Ils pourront couper toutes les fleurs...

Aujourd'hui, 11 septembre 2011, c'est le 10e anniversaire des attentats du même nom, le 38e anniversaire de la mort de Salvador Allende et le jour du départ de Zapata et Amy vers le Canada.

La plupart des gens se souviennent de ce qu'ils faisaient le 11 septembre 2001, paraît-il... Et moi ? Qu'est-ce que je foutais le 11 septembre 2001, à l'heure des attentats ? Hé bien je revenais de ma matinée de cours à l'Université libre de Bruxelles. J'étais alors en dernière année de licence en histoire médiévale. Hamilton II était venu manger à mon appartement sur le temps de midi. La télévision était éteinte. Reparti chez lui après le repas, Hamilton m'a envoyé un court sms du genre : "New York en feu. Allume ta télévision." Mes parents m'ont téléphoné juste après. Ma mère, paniquée : "Il y a des attentats partout dans le Monde. Surtout ne sors pas de chez toi et n'emprunte pas le métro !".
———
> CONSIGNE 1
Donne toutes les personnes que le texte sur le 11 septembre désigne par leur nom.
———
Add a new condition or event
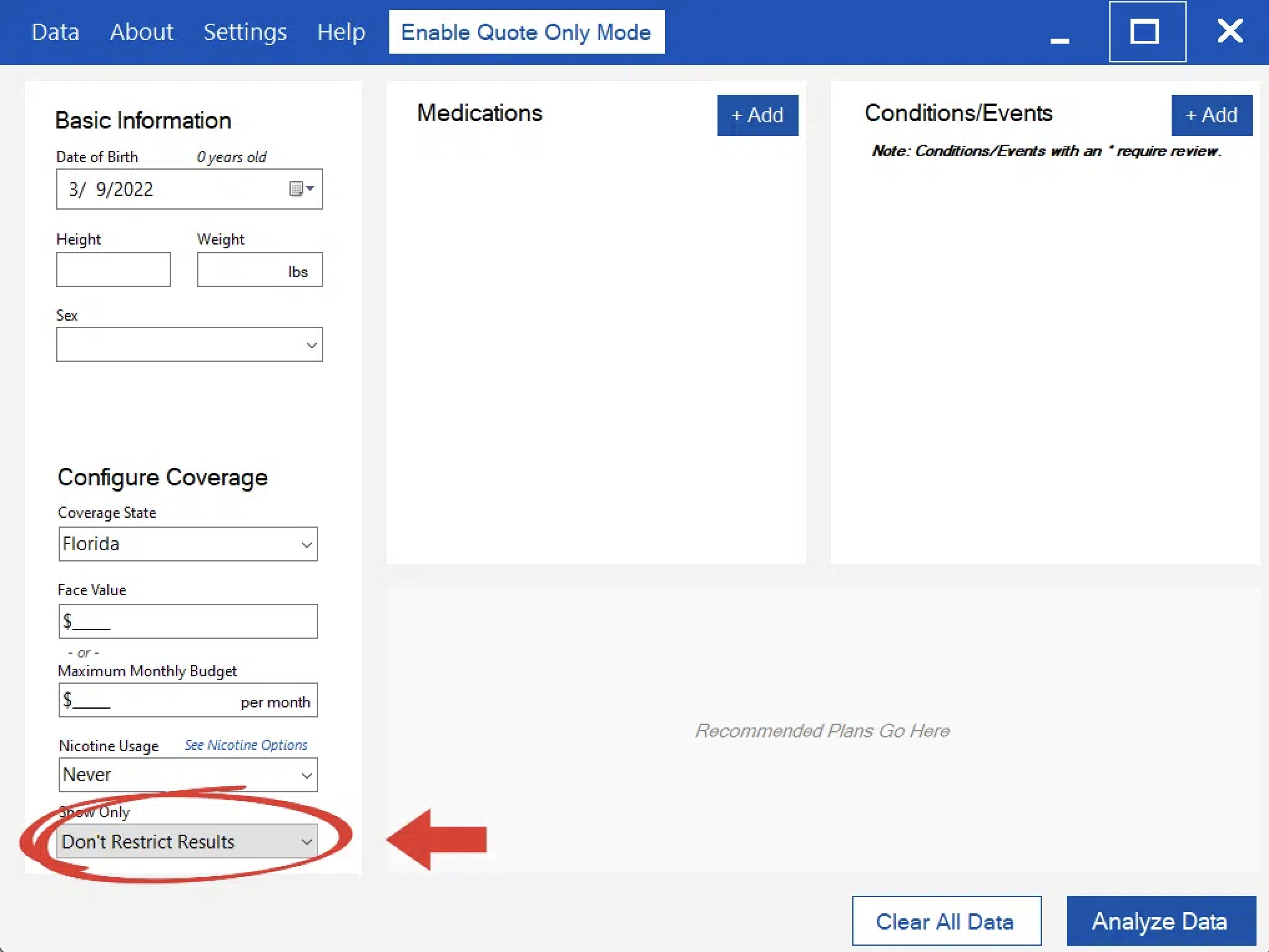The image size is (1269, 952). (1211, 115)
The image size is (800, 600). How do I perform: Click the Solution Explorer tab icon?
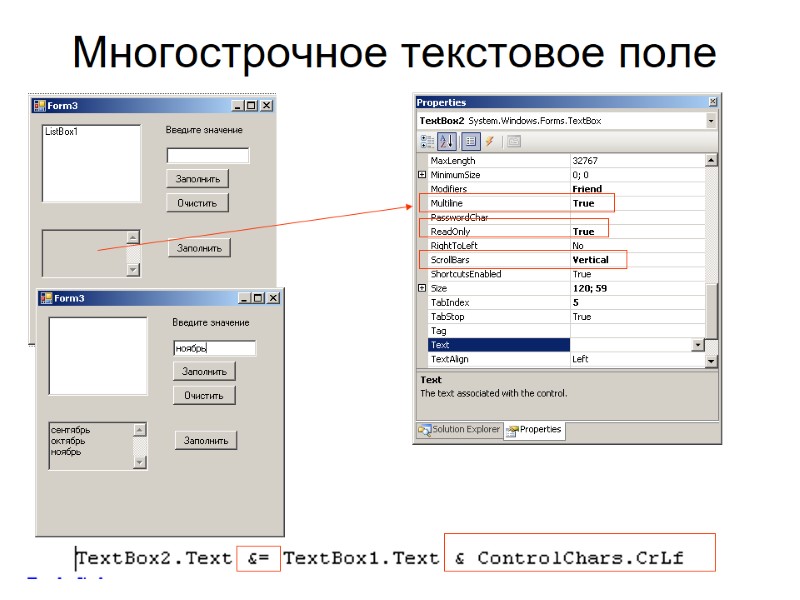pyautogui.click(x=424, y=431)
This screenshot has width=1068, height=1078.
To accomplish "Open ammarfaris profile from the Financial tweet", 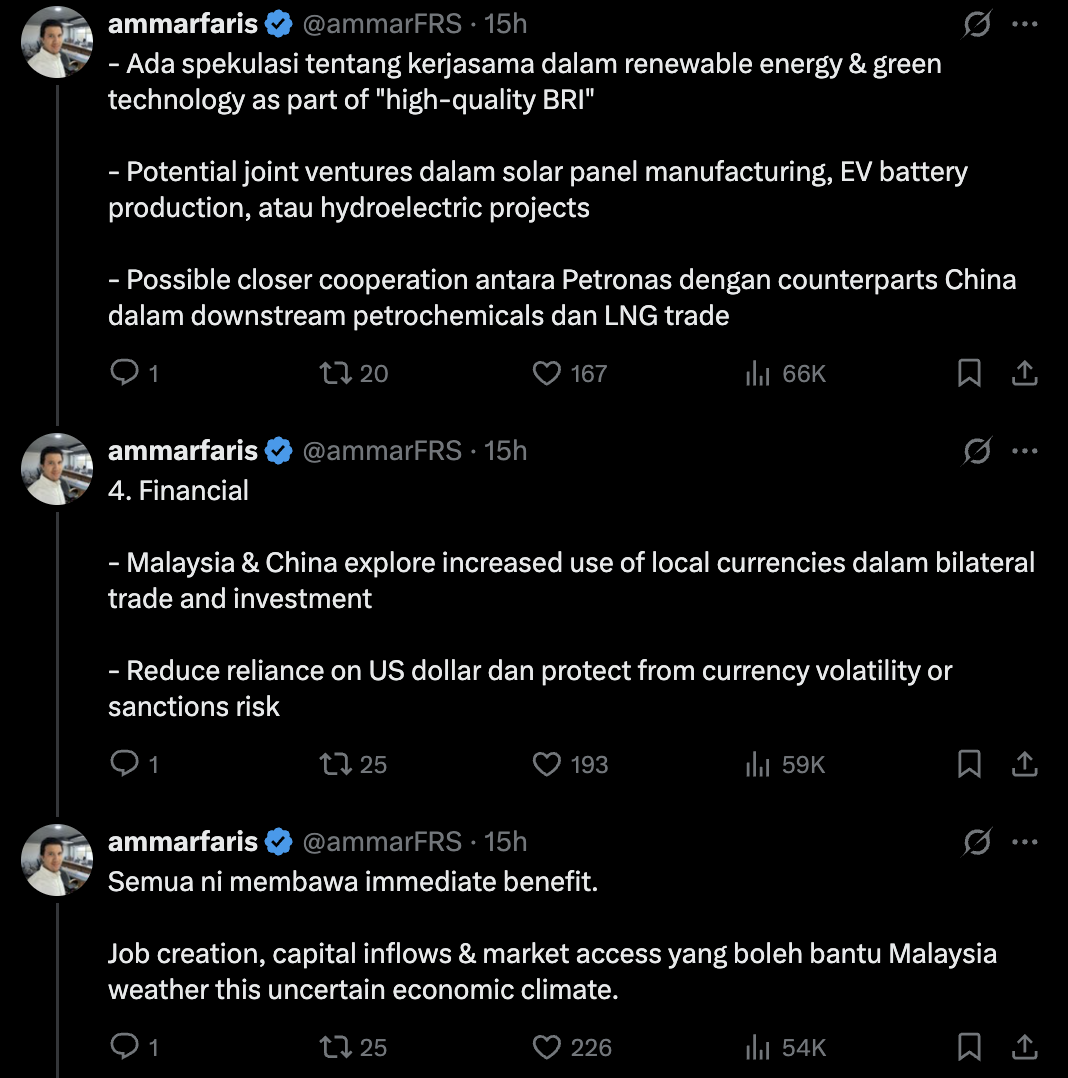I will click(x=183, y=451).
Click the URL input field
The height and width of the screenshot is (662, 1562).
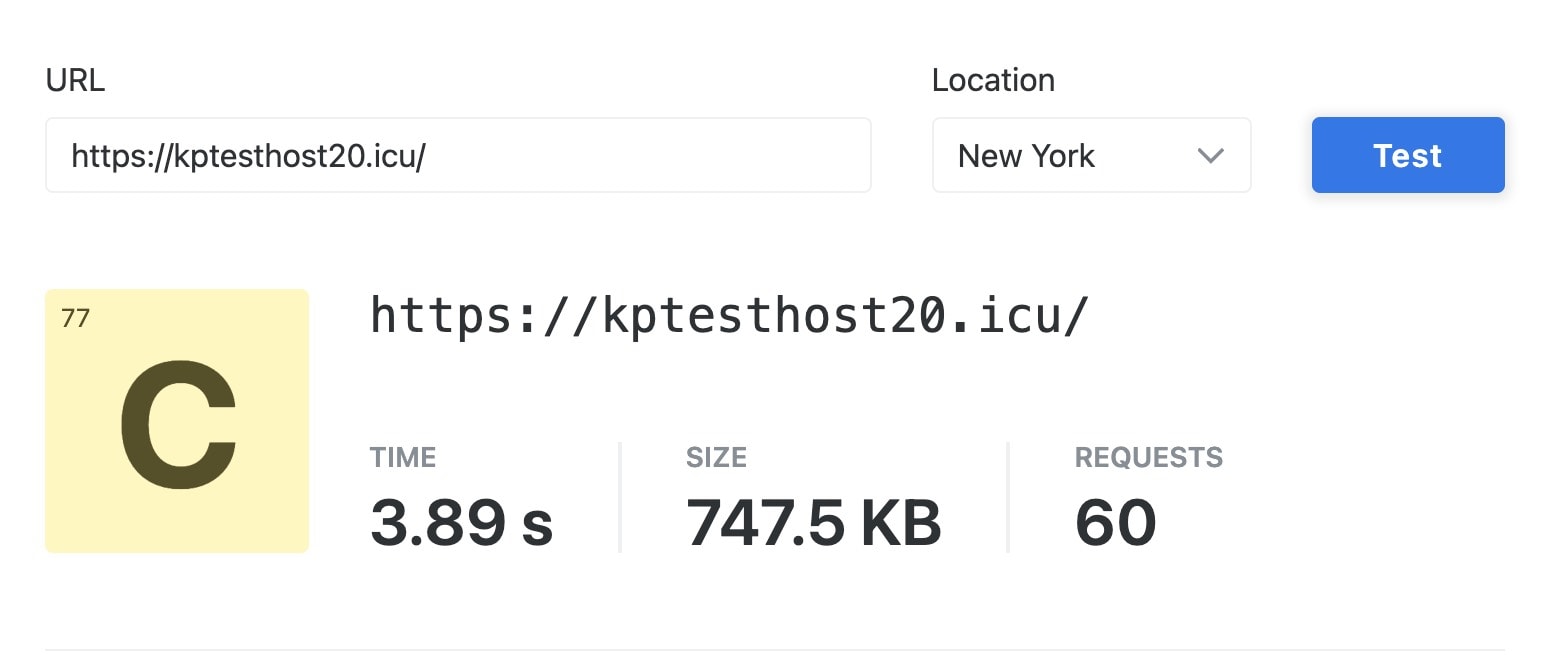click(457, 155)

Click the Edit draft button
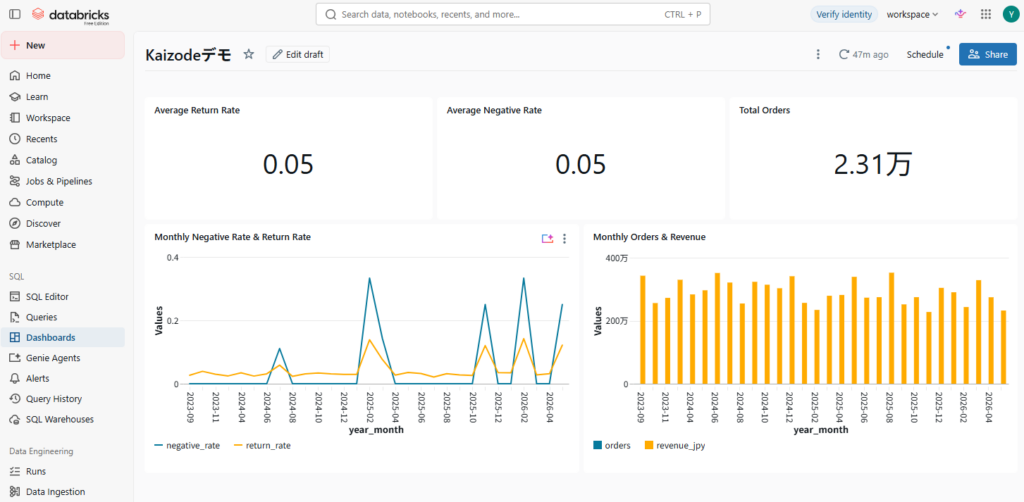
———
> CONSIGNE 2
Remplace « screenshot » par « capture » dans les enregistrements, de la ligne contenant « Click the URL input field » jusqu'à la fin des enregistrements, sans rien changer d'autre. Ne reprends que ces lignes et laisse les images de côté.

> RÉSULTAT 1
Salvador Allende, Zapata, Amy, Hamilton II

> RÉSULTAT 2
Click the URL input field
The height and width of the capture is (662, 1562).
click(457, 155)

Click the Edit draft button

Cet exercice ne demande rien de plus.